** Opening Data for review block **
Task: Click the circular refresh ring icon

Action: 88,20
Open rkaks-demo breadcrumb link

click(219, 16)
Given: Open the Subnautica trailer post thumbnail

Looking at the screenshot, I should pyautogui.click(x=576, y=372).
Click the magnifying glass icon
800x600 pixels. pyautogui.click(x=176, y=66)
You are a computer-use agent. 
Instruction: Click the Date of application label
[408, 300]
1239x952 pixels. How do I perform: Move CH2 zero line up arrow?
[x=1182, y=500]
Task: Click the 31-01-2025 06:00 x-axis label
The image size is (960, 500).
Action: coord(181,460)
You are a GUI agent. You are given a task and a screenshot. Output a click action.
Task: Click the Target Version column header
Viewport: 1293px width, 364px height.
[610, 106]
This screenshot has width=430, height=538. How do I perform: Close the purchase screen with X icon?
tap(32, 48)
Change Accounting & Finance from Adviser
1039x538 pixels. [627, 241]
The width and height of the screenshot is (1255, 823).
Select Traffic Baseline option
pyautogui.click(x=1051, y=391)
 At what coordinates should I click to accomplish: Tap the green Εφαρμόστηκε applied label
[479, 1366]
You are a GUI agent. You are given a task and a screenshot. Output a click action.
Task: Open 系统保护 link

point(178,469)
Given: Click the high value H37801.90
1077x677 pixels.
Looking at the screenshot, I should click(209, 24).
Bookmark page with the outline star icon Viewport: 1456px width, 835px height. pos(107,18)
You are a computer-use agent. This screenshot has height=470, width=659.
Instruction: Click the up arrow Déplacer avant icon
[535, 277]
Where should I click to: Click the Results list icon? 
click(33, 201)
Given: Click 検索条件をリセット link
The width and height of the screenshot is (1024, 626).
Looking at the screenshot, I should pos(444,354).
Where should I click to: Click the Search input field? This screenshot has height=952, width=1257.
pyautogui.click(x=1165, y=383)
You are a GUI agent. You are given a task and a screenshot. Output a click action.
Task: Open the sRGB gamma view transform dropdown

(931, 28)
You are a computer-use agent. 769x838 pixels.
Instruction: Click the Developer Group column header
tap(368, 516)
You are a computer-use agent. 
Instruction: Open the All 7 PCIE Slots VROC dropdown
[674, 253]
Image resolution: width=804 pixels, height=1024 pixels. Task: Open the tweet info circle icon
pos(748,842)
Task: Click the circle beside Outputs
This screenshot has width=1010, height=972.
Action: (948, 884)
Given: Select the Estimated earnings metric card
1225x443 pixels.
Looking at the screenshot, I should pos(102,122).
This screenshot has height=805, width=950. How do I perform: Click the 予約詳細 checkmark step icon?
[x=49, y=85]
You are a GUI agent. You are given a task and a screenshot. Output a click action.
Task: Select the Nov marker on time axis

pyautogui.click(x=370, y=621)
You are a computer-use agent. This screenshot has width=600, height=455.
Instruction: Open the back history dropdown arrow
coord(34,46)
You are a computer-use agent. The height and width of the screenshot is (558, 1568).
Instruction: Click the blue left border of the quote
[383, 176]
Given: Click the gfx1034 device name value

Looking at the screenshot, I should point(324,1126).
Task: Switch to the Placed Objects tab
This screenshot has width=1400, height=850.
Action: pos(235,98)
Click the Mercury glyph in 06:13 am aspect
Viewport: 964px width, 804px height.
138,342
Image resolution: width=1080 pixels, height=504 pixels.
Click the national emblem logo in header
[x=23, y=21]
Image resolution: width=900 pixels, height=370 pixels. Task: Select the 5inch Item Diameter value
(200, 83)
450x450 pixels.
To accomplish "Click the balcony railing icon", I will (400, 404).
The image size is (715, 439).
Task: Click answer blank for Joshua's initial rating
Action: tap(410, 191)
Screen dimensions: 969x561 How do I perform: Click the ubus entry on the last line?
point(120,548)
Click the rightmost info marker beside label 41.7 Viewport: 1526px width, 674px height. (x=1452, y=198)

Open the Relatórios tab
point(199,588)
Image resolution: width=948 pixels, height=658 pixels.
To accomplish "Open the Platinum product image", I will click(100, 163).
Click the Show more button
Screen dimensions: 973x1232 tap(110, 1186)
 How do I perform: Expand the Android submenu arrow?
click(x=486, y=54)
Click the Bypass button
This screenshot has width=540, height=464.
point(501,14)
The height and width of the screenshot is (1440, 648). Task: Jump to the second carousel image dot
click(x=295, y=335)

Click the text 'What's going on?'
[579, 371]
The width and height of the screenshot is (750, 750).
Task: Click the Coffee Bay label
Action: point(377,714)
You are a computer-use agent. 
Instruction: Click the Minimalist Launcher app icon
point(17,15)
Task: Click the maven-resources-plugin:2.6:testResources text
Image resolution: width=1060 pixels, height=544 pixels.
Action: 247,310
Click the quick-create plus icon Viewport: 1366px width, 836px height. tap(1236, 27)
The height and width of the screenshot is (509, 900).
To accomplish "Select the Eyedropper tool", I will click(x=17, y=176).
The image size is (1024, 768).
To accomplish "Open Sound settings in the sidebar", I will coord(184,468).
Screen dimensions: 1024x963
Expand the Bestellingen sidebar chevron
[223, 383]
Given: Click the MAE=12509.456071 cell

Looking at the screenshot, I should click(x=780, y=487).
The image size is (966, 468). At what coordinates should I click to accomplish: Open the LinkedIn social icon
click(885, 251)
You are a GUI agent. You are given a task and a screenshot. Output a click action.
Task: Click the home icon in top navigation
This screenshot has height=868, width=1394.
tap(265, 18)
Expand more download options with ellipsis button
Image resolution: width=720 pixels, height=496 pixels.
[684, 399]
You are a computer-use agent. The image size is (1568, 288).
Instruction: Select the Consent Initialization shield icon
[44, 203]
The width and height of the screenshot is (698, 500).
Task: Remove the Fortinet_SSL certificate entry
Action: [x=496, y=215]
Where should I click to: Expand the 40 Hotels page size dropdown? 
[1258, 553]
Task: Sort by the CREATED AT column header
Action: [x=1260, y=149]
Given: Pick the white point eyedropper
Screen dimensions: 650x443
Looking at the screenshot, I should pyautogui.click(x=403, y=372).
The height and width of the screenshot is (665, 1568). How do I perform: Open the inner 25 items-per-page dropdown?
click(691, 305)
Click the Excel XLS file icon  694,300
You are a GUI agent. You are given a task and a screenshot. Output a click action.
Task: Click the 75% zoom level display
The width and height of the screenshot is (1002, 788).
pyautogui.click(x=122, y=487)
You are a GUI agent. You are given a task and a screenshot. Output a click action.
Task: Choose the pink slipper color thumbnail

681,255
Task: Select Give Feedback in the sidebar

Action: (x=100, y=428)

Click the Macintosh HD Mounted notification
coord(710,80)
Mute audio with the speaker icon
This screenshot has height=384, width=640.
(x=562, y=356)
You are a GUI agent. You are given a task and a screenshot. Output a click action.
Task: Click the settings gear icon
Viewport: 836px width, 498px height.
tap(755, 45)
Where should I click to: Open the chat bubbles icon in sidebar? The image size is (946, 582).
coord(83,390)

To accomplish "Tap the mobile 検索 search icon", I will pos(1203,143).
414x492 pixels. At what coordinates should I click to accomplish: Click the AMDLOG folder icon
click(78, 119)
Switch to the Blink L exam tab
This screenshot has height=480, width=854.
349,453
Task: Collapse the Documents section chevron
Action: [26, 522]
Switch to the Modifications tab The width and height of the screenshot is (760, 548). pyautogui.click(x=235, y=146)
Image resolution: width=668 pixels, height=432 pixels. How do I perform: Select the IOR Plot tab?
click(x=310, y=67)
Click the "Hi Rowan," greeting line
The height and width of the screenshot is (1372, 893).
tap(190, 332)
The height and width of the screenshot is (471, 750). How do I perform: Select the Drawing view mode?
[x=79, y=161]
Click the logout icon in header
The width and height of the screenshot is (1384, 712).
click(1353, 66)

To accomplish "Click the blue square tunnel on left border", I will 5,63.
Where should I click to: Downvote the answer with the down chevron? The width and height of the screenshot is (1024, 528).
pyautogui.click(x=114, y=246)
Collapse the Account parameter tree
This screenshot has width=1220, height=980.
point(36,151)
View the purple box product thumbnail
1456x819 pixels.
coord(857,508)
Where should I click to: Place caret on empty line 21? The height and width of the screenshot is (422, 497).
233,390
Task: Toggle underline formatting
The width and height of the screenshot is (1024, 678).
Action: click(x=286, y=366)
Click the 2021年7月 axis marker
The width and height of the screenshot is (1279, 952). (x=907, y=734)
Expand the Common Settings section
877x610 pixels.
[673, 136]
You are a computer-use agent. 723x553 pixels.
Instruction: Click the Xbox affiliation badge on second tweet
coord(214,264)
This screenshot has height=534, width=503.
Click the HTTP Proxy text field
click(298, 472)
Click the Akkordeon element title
** Closing Data for review block **
Work instructions: Copy exactly the line containing "Click the HTTP Proxy text field" and each line after it through the end of the records above.

Exercise solution:
Click the HTTP Proxy text field
click(298, 472)
Click the Akkordeon element title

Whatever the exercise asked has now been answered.